President Barack Obama has named Christine Fox as acting Deputy Secretary of Defense, the No. 2 spot in the Pentagon, CBS reports.

The move would make Fox the most powerful woman in America's military, and the highest ranking woman in military history.

Fox, a mathematician and a specialist in Maritime Air Superiority (MAS), got her start in the early '80s advising the Navy how best to defend its aircraft carriers. She did so across the street from the Navy's premier flight school, Top Gun — which consequently led to her being the inspiration behind the iconic female lead, "Charlie."

"Charlie" was an astrophysicist who taught "Maverick" (and the others) how to kill MiG jets in aerial combat, while in reality Fox is an expert in aggressive missile and air defense.

James Cartwright Christine Fox"My actual job has much more to do with the guy in the back seat of the plane, the radar-intercept operator, than the guy in the front, the pilot," she told People magazine 27 years ago, when Top Gun was in production. "I don't know anything about flying airplanes, but I know a lot about the guy in the back seat—his mission, his radar and his missiles."

At the time, Fox was part of the think tank Center for Naval Analyses that sent her to the West Coast to advise the admiral who commanded air defense for the Pacific fleet.

People noted that even then, Fox had "flown in B-52s and the E-2C early-warning aircraft, observed exercises from the aircraft carrier Kennedy and taken water-survival and ejection-seat training" in an effort to better understand her charge.

Obama says the move is temporary until he can find a permanent replacement for Ashton Carter, who announced in October his intent to retire as the Pentagon's civilian equivalent of a Chief Operating Officer.

Fox had previously been working as a director for Secretary Chuck Hagel on the Strategic Choices and Management Review, which is set to make the tough fiscal choices for cutting the DoD budget. She left earlier in the year to take a job at Johns Hopkins applied physics lab to do much the same thing: make sure the budget met the mission of the laboratory.

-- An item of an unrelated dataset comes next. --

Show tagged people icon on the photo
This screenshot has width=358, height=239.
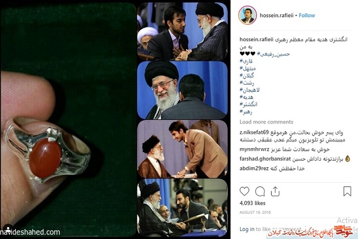tap(8, 228)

 As the Wall Street Journal notes, Fox is renowned for wanting to take a concerted, strategic look at the Pentagon's budget, and favors a targeted approach rather than the brinksmanship politics which tilts toward across-the-board cuts.

Fox wrote in an opinion article for Defense News titled "Stop Pretending Enforced Cuts Won't Be Harmful:"

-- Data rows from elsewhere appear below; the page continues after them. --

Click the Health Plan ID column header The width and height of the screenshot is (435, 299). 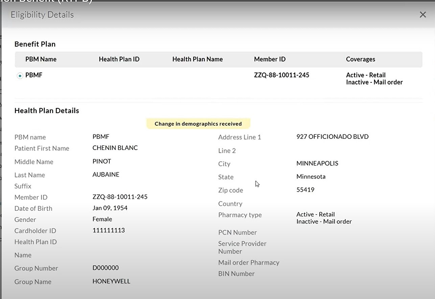click(x=119, y=59)

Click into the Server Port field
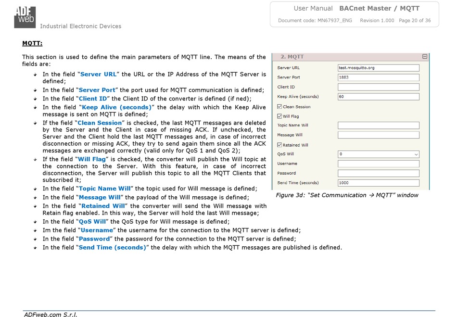(x=378, y=77)
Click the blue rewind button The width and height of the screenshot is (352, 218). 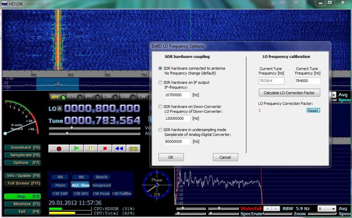119,149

There needs to be a serious national dialogue on what a sensible, sustainable and strategically sound defense budget looks like. But let’s drop the illusion that by efficiency nip and managerial tuck the U.S. military can absorb cuts of this size and of this immediacy without significant consequences for America’s interests and influence in the world.

One officer interviewed about Fox described her as the "smartest women I've ever met."

And People concluded of her military prowess that, "[t]he footsteps of 6' Christine Fox [around Naval bases] ... carry the impact of a preemptive strike."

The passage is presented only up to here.